IZOD IndyCar Series driver Marco Andretti found himself getting dominated by high school tennis players on Monday in Dallas, but come Sunday in Indianapolis he could be doing the same to 32 adults in his chosen sport.
Andretti, in town to promote the upcoming June 8 Firestone 550 at Texas Motor Speedway, is a novice tennis player so part of his visit included a stop at Dallas’ Highland Park High School to play tennis against the Class 4A juggernaut and reigning state champion boys and girls players. While the 26-year-old Andretti admittedly “was getting my butted kicked” by the Scots, he needs to be excused if his focus and mindset was drifting toward doing the same to his racing colleagues in Sunday’s 97th running of the Indianapolis 500 at Indianapolis Motor Speedway.
Andretti, preparing for his eighth career start in the Indy 500, will be making his first-ever start on the front row as he qualified third for the race. But the starting position is not his reason for the most optimism he has had entering the series’ marquee event.
“Personally, I think we’re stronger in race trim than qualifying,” said Andretti, whose previous-best start was fourth last year. “We’ve been quick every day; we’ve been in the top three almost every practice. Having the speed obviously helps, but you need a good, balanced race car for 500 miles and I think we have that. We’ve been really focusing on that more than qualifying.”
Andretti, whose best finish in the Indy 500 was second during his 2006 rookie campaign, is pursuing just his family’s second victory in this race. The lone win came in 1969 courtesy of his grandfather – the legendary Mario Andretti – and Marco is looking to end a four-decade drought for the third-generation racing family that also includes his father, Michael.
“I think this is going to be one of my best shots at it,” Marco said. “It’s my eighth go at it and we’ve had a chance to win this race numerous times. I never in all those years felt what I feel in this year’s race car so far. I think we improved last year’s car 10 fold. Last year’s car wasn’t great and we led the most laps so we just need to lead the right lap. I don’t care if I lead a half a turn; I just want to lead that lap.

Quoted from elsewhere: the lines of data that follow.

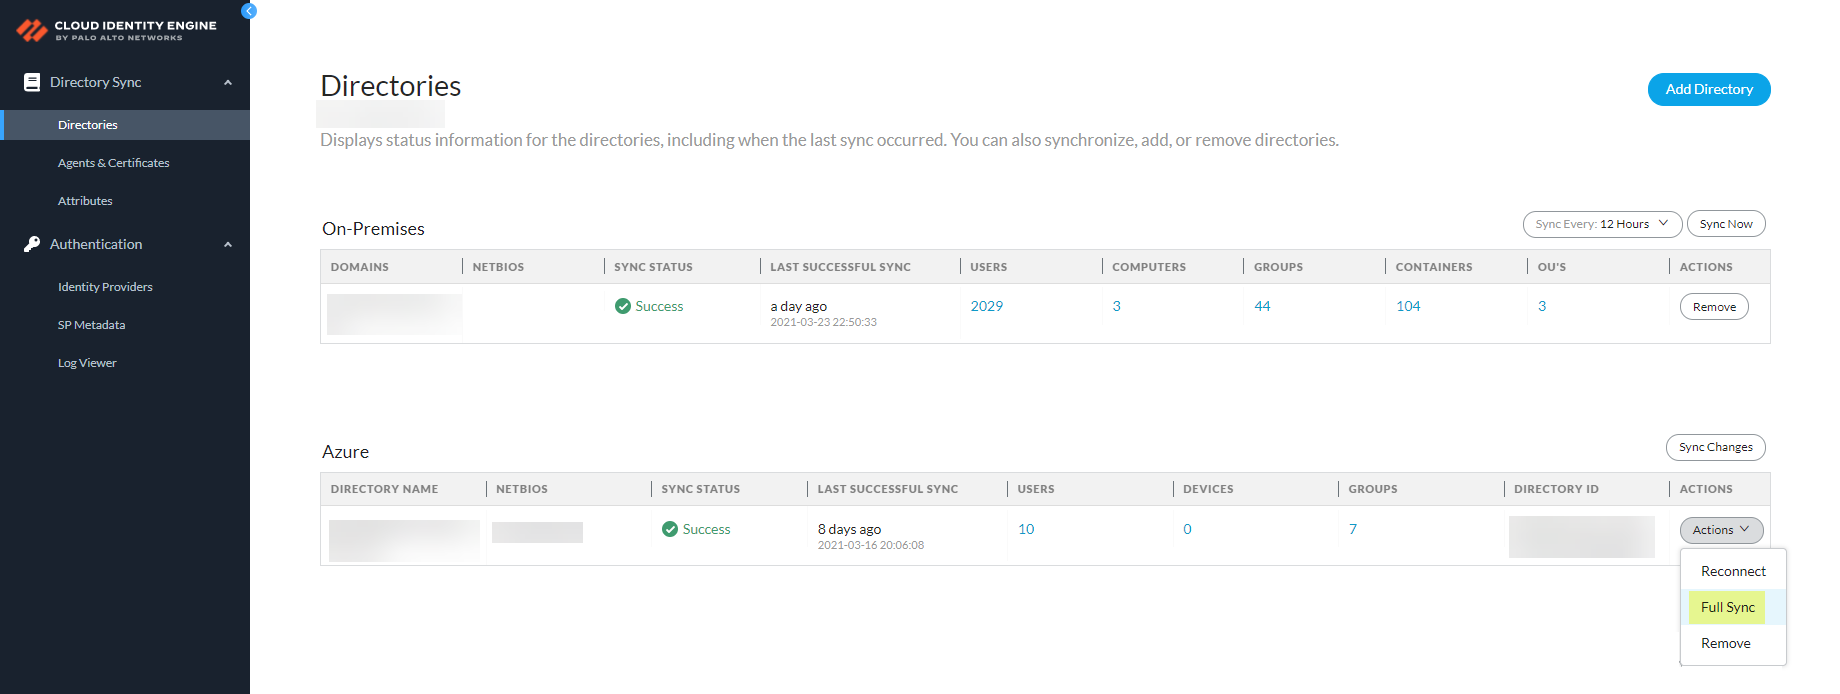The width and height of the screenshot is (1840, 694).
Task: Click the On-Premises green success checkmark icon
Action: pyautogui.click(x=623, y=306)
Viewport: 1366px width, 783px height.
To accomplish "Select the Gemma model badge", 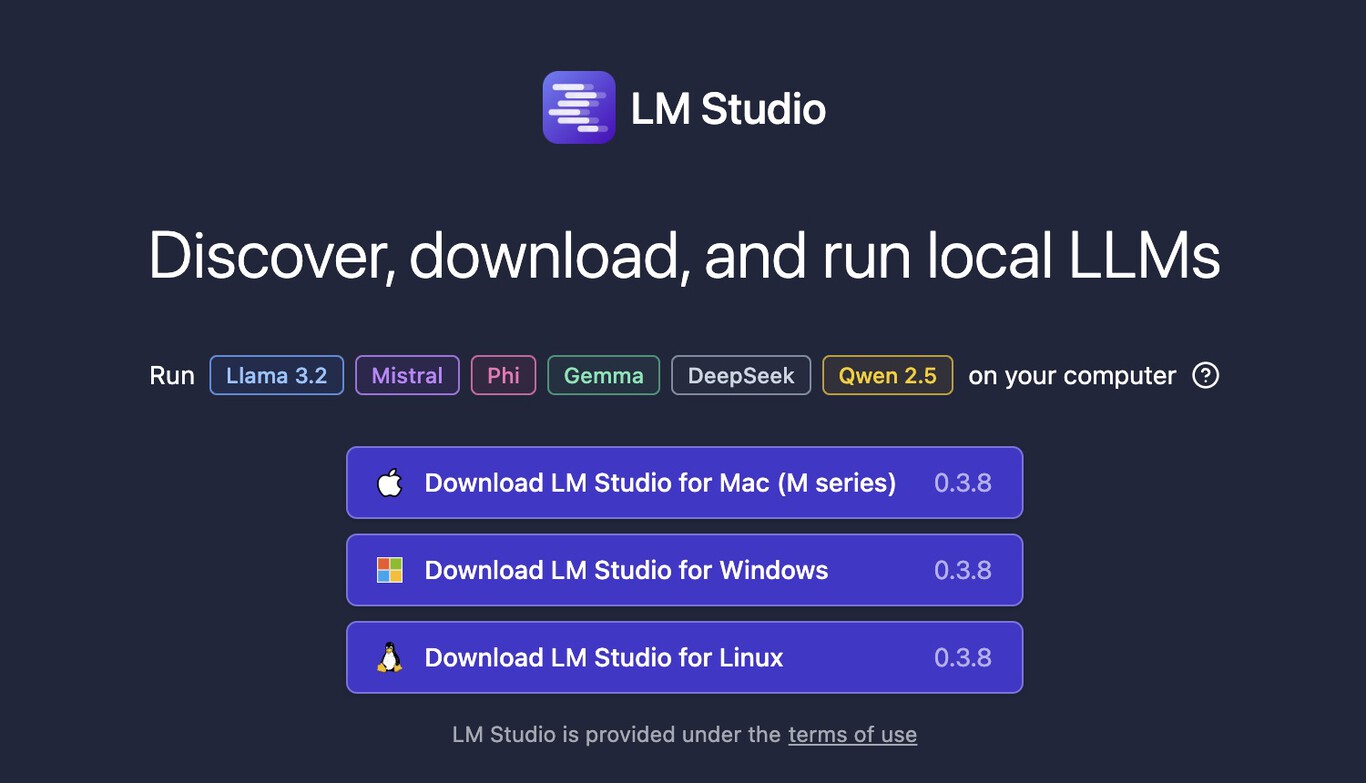I will [603, 375].
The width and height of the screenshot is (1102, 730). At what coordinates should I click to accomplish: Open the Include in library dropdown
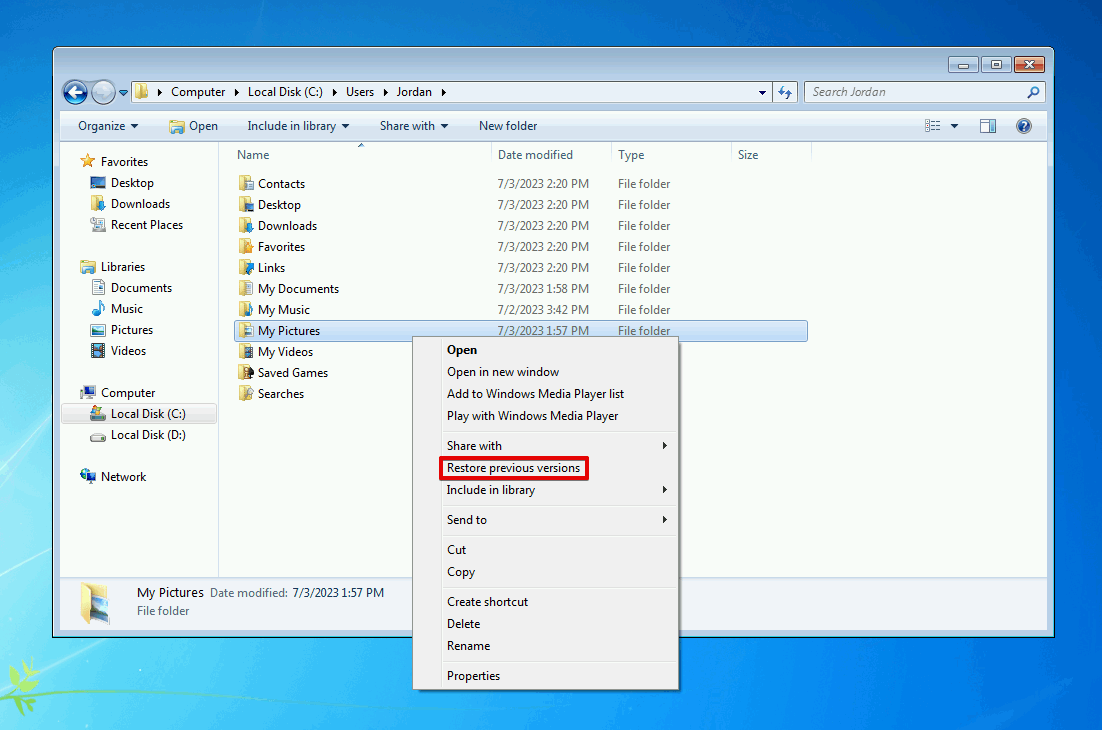click(298, 126)
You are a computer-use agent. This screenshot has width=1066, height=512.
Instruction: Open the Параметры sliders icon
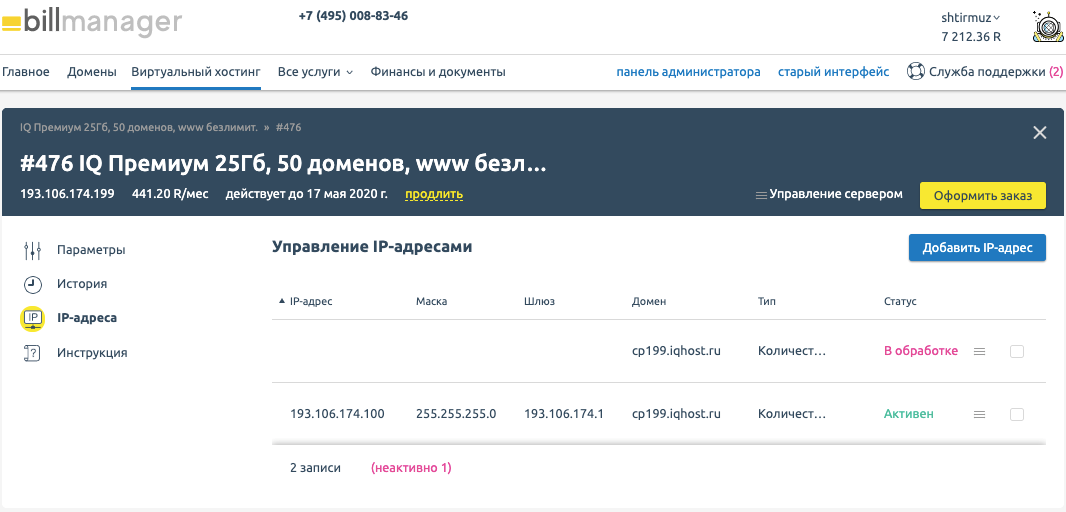point(33,250)
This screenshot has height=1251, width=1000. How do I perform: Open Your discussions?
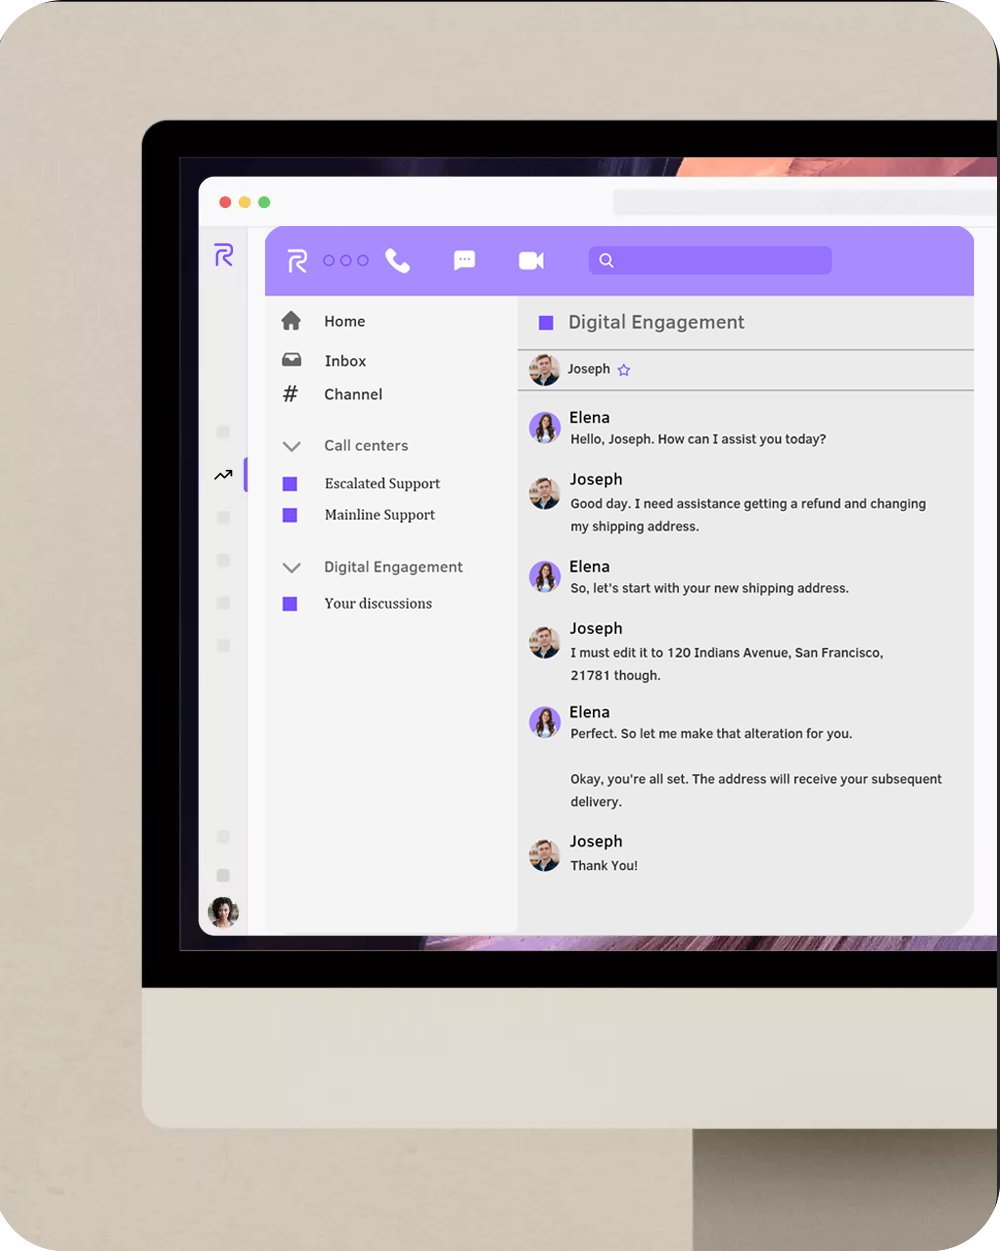[x=378, y=604]
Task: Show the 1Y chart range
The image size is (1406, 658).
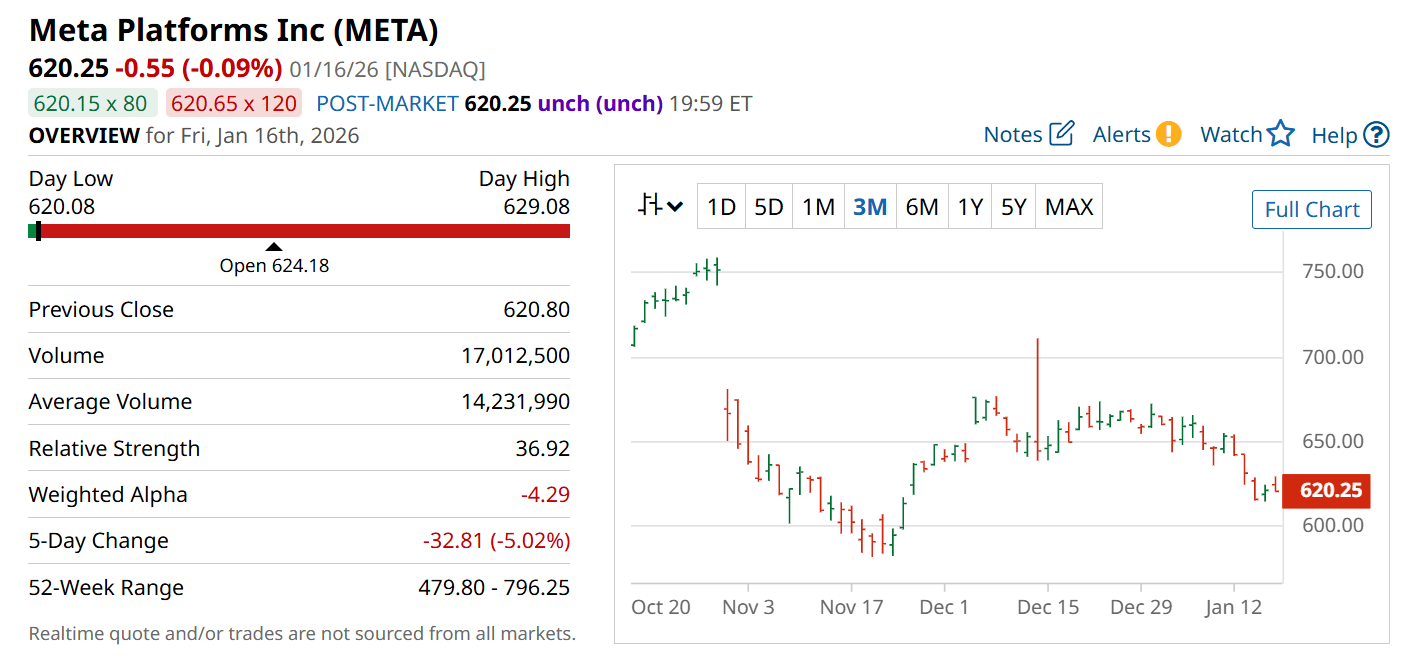Action: [970, 207]
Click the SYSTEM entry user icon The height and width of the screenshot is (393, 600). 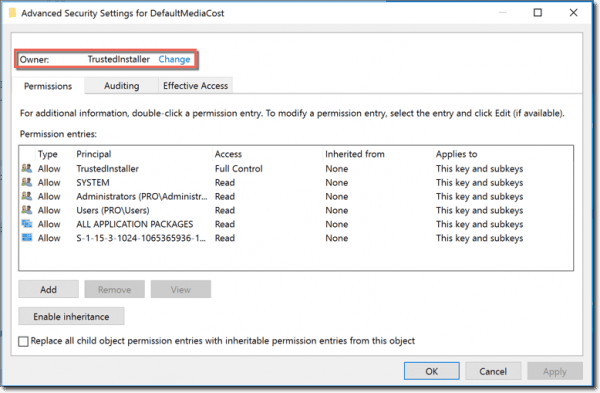click(x=27, y=182)
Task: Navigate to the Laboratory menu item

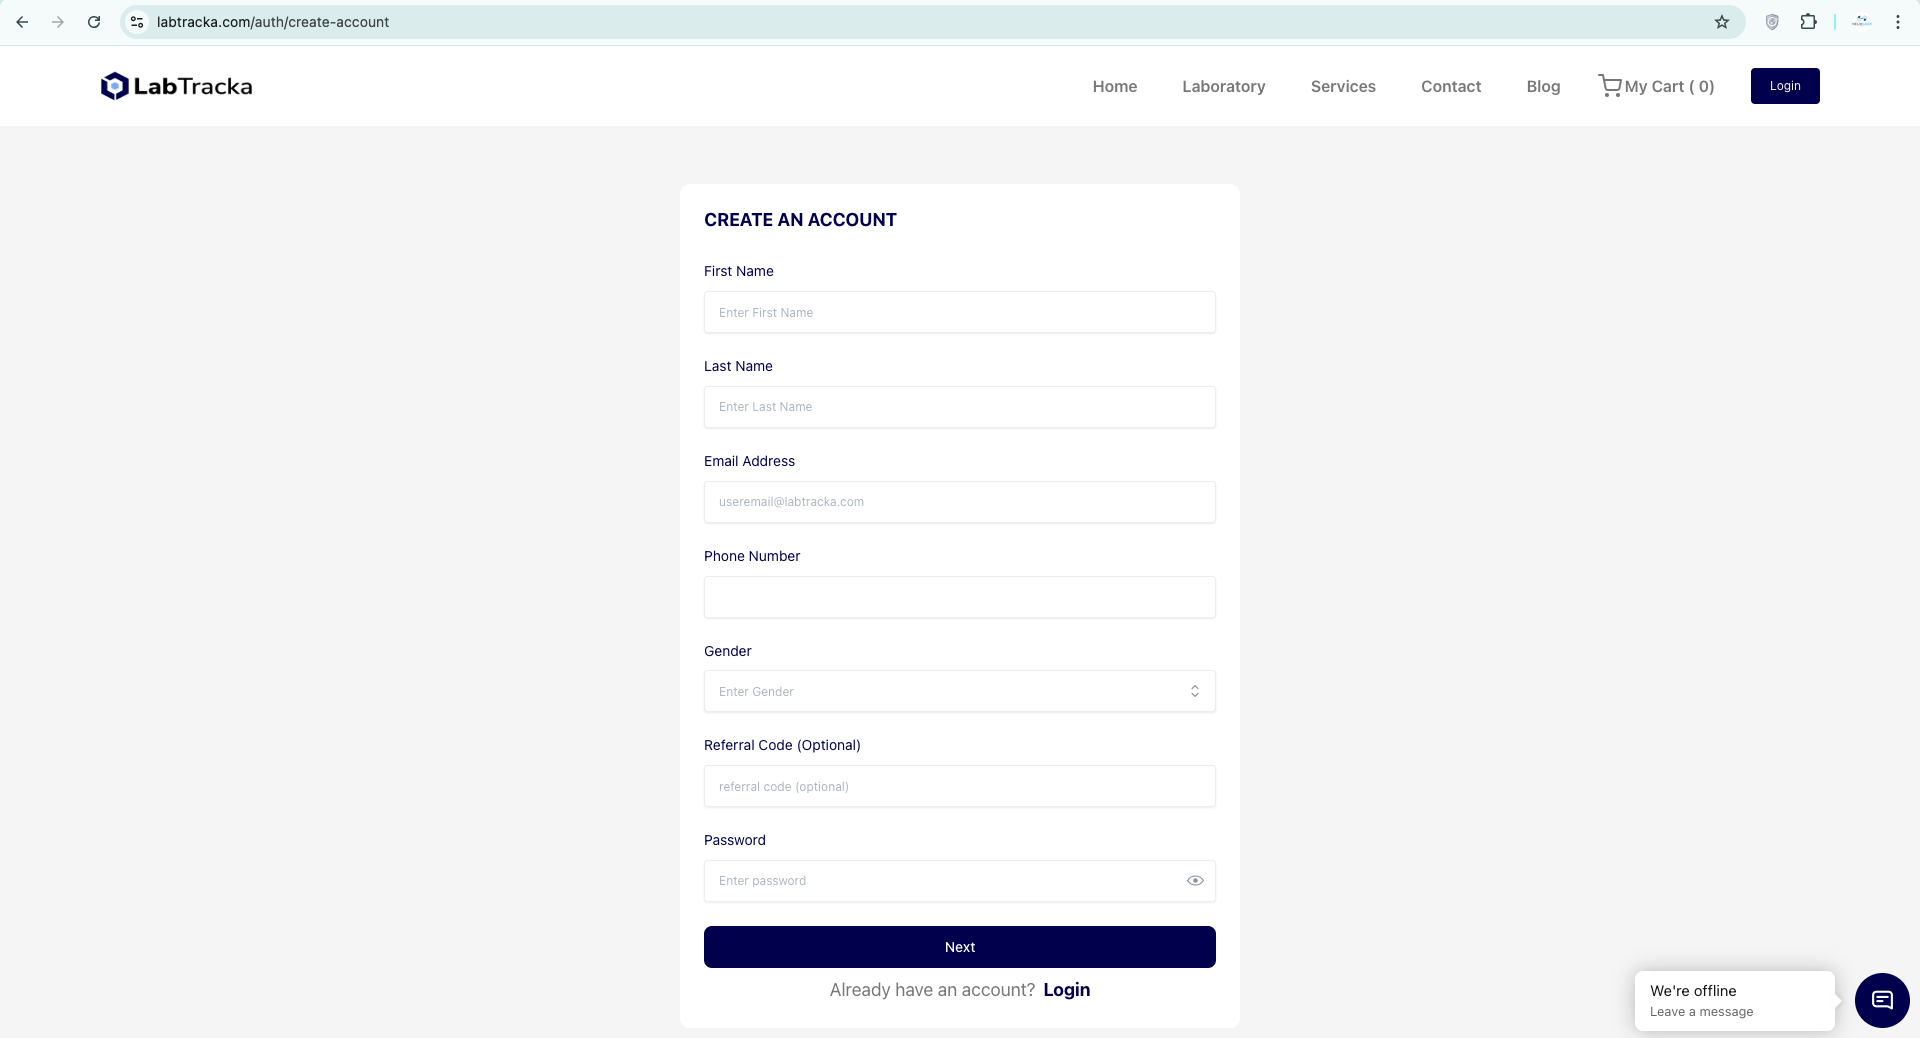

“My family and I live our lives around the sport and that race in particular. I’d feel more complete (to win) for sure. It’s been twenty years since an Andretti has been on the front row, so I guess that’s a good start. Five hundred miles is a long way, there are going to be a lot of elements that could take us out of it, but I think if we execute we win because I think it’s our race to lose.”
Team owner Michael Andretti has an excellent shot of putting Marco or one of his four other drivers in Victory Circle and sipping the milk. Andretti Autosport, powered by Chevrolet engines, was the class of the field in qualifying with all five starting among the top nine in the 33-car field. Joining polesitter Ed Carpenter on the front row will be Andretti Autosport rookie Carlos Munoz starting second and Andretti third. Andretti Autosport’s E.J. Viso will start fourth, reigning series champ Ryan Hunter-Reay seventh and James Hinchcliffe ninth.
“I think as for Chevy, we’re happy to represent the bowtie this year especially because Chevys dominate the top 10 right now,” said Andretti, who along with his teammates ran the Honda power plants in 2012. “If that’s not a statement, I don’t know what is.”
Andretti also will be riding the momentum of the best start of his eight-year IZOD IndyCar Series career. After four races into the season, he is second in the series championship, just 13 points back of leader Takuma Sato entering the Indianapolis 500. Andretti has finished in the top 10 in all four races, including twice on the podium with third-place performances at St. Petersburg (Fla.) and Sao Paulo (Brazil).